Emmy award-winning veteran director Gregory Hoblit steers “Frequency” with a sure hand. He’s content to let the first half of the film play out slowly as we appreciate the characters and the magical moments they’re experiencing. The scenes in which father and son bridge the 30 years that separate them and form an ineffable bond will light up your heart.

 

Then, just when we start wondering where else the story can go, Hoblit spins the tale into parallel thrillers in separate but related timelines.

 

Partially set in New York during the ’69 World Series, “Frequency” has its fair share of time-travel setups and payoffs and a number of storytelling elements right out of “Back to the Future,” but they somehow seem more affectionately reminiscent rather than blatantly copied. The film’s most notable shortcomings, though, are its breakneck-paced third act – which seems almost an injustice – and shallow development of its secondary characters.

 

However, it’s all very minor and easy to dismiss. Hoblit’s hooked us from the start and we’ll follow him wherever he takes us. And his concept of parallel times – which sets “Frequency” apart from other time-travel adventures  – will have you talking long after the movie’s closing credits.

 

Jim Caviezel and Dennis Quaid are perfect. Their radio conversations are so natural they make it seem like they’re talking face to face, yet the two stars never actually appear on camera until the picture’s end.

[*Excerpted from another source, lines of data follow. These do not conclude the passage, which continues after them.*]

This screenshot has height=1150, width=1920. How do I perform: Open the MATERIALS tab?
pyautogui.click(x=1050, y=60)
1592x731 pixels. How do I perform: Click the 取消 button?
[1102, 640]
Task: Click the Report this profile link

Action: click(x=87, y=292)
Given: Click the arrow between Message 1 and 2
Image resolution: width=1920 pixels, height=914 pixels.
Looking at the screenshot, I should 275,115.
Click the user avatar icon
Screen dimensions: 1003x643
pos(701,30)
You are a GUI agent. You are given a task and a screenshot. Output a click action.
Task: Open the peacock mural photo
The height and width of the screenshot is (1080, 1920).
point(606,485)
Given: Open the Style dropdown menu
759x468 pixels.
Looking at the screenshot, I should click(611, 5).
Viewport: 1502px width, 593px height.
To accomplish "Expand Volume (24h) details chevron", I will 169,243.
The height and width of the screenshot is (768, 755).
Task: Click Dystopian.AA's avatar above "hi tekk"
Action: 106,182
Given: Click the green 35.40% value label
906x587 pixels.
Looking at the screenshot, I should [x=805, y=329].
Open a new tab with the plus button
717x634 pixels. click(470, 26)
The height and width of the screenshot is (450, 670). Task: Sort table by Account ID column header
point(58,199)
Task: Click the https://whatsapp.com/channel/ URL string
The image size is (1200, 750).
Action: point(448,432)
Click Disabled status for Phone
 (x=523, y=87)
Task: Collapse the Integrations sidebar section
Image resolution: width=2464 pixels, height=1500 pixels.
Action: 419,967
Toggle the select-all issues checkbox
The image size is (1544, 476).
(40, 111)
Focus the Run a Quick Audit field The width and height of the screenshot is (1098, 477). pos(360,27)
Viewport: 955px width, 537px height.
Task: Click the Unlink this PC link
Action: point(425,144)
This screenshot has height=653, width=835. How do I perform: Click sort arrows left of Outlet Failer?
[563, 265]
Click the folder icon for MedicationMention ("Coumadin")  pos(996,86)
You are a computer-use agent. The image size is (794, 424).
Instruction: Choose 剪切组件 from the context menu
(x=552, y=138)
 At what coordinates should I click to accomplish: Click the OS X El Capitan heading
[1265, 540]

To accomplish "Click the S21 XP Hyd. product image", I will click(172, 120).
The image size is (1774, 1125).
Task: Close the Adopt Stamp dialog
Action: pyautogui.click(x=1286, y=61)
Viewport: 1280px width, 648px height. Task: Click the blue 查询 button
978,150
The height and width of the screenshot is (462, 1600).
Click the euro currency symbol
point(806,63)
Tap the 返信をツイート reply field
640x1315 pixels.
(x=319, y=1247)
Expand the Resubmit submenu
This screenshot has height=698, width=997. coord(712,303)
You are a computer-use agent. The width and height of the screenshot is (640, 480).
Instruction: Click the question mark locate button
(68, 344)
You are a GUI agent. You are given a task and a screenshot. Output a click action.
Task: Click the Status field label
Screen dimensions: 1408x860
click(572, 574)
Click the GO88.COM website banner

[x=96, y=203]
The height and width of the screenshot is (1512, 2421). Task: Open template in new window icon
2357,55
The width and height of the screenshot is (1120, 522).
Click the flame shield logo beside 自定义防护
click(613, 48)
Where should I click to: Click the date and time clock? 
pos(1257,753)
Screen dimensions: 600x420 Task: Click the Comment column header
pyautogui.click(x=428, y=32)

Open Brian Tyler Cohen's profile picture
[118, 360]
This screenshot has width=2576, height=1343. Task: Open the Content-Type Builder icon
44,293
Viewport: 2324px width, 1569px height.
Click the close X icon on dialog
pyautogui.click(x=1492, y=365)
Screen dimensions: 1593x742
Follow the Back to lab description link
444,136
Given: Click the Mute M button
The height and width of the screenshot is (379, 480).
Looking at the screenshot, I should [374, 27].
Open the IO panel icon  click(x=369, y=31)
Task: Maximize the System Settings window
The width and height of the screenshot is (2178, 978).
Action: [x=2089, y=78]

And while films with dual protagonists can leave you feeling emotionally torn, “Frequency” allows the characters to share the hero duties equally well. (Quaid’s only misstep here is his “New Yawk" accent. While it may play well in El Paso or Billings, it’s over exaggerated and often hard to ignore on this side of the Mississippi.)

 

In the end, “Frequency” is a story about the love between a father and his son. About the integrity and fight for justice that binds them. About a miracle in 1969 that had nothing to do with baseball and everything to do with reuniting a family. It’s comfort food for the heart. Watch it.